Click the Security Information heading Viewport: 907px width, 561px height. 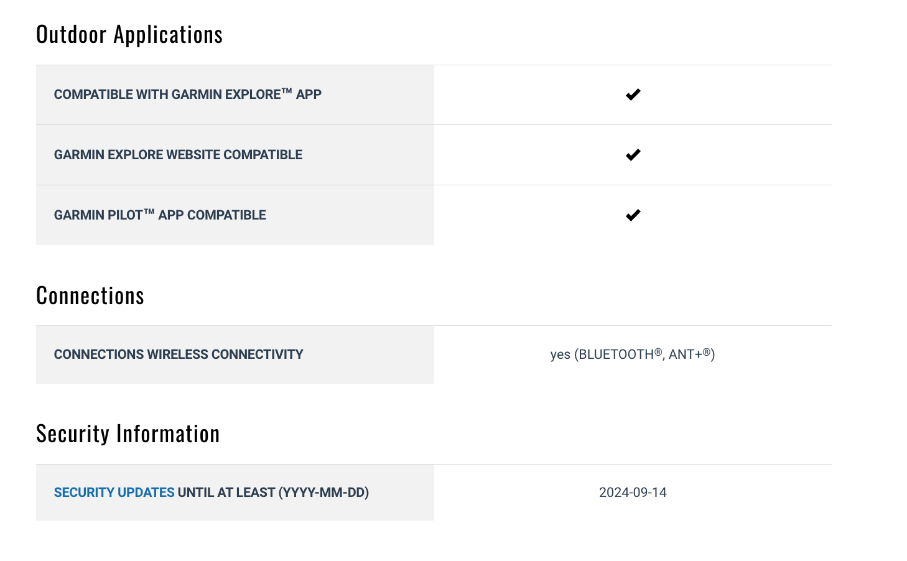(128, 434)
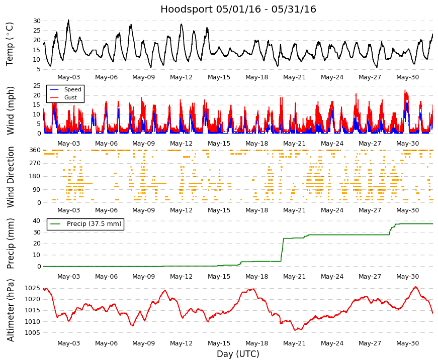Screen dimensions: 438x364
Task: Click the blue Speed legend line
Action: [x=54, y=89]
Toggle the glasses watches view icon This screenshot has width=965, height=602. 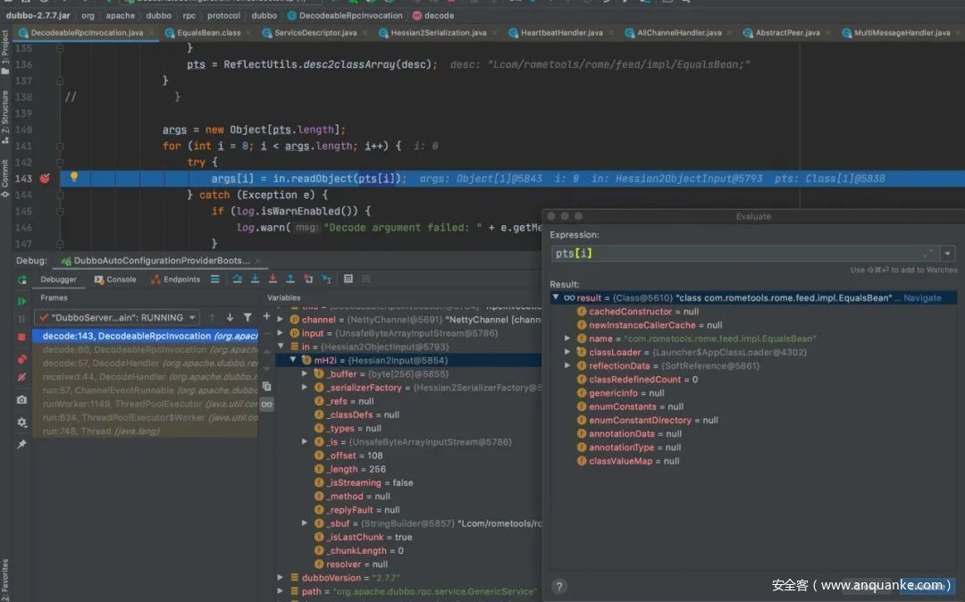(x=266, y=404)
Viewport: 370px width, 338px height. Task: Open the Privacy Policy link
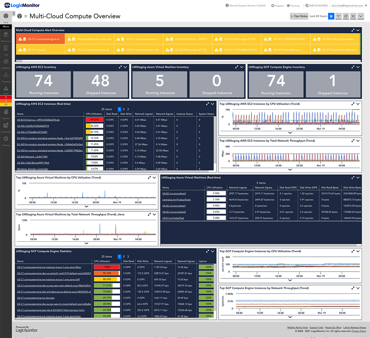point(359,331)
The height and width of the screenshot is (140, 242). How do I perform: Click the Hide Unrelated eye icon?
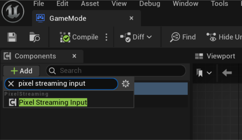(212, 37)
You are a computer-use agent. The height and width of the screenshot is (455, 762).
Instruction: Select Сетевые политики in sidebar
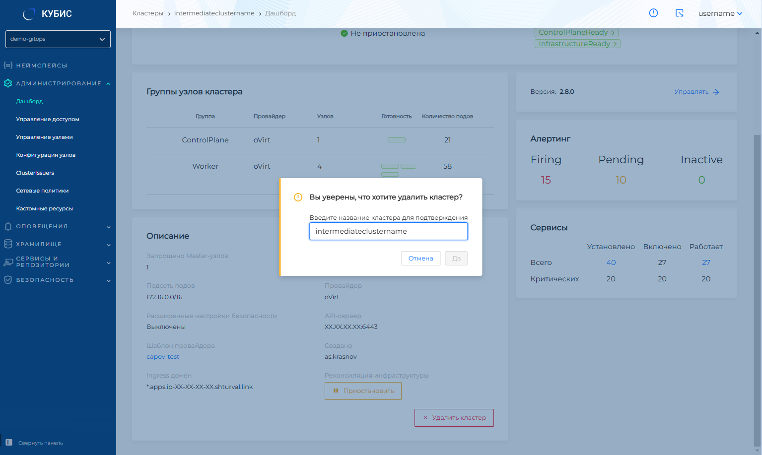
--- --- ---
*Your assignment*
Once you find the line that contains "The height and width of the screenshot is (140, 242).", give it again along with every later line through the end of the data, word for word, minus the pictures.

*Result of the exercise*
The height and width of the screenshot is (140, 242). How do I perform: Click the Hide Unrelated eye icon?
(212, 37)
You are a computer-use agent. The height and width of the screenshot is (455, 762).
Instruction: Select Сетевые политики in sidebar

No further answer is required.